Every day a man returns home from work. He steps through the door, shrugs out of his jacket, and hangs it by the phone. Next he removes first one shoe, drops it to the floor, removes the second, drops it also, and collapses on the sofa. This goes on – day in, day out – until, one day, there's a hammering on his door. He opens it to find his downstairs neighbour standing there, irate.
“Christ, mate!” cries the neighbour, “every day! You want to stop dropping your bleeding shoes on my ceiling?”
“I'm sorry!” apologises the man. He agrees to be more careful in the future and, somewhat mollified, the neighbour departs.
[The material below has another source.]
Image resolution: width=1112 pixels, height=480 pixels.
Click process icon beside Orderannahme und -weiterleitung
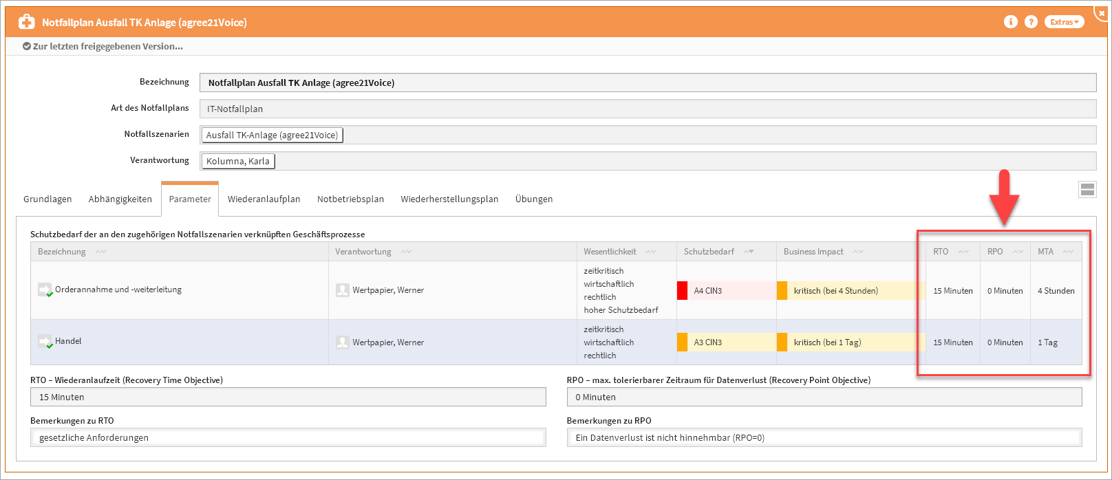click(x=45, y=290)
Over the next couple of days the man makes an effort to be more considerate, but one Friday he returns home exhausted and, unthinking, drops one shoe to the floor. Cursing, he places the second shoe down and settles down to watch an evening's TV... until, an hour later, “I can't take it any more!” an anguished voice cries, “just drop the other one already!”
My new job has been going so well, that's kind of how I'm feeling: just waiting for the other shoe to drop. I'm torn; on the one hand, the longer things continue to go smoothly, the more convinced the cynic in me is that karma is gearing up for one massive boot to the nuts...
|There's a Molly Ringwald gif for every emotion|
… But on the other, there is an increasingly persistent little voice that insists I just don't know a good thing when I've got it. On reflection, that's probably true.
The obvious example would be all those extra-curriculars I never bothered with. Ok, so no one would really expect a kid to spend much longer at school than they had to, but a Uni student? I've given myself a right mental drubbing for all those excellent opportunities I utterly failed to take advantage of. I can't explain it, except to say that I always sort of thought I'd get around to them eventually – and in the mean time, focused my energies on bitching about morning lectures and encroaching deadlines.
You see it in people's relationships sometimes, too. TV and films teach us that a truly historic relationship is a fraught, star-crossed affair, which makes for great watching, sure – but you've got to wonder just how much of the drama in a couple's life is genuine, and how much put on, because we're taught good things don't come easily.
My life has been fairly average – some people have had it harder, some easier – but even so, I wonder: have I learned to expect problems so frequently that now, when I finally catch a break, I go about creating my own? Just how much time and energy could be better spent if I could see a good thing for what it was, instead of the prelude to a karmic gut-punch?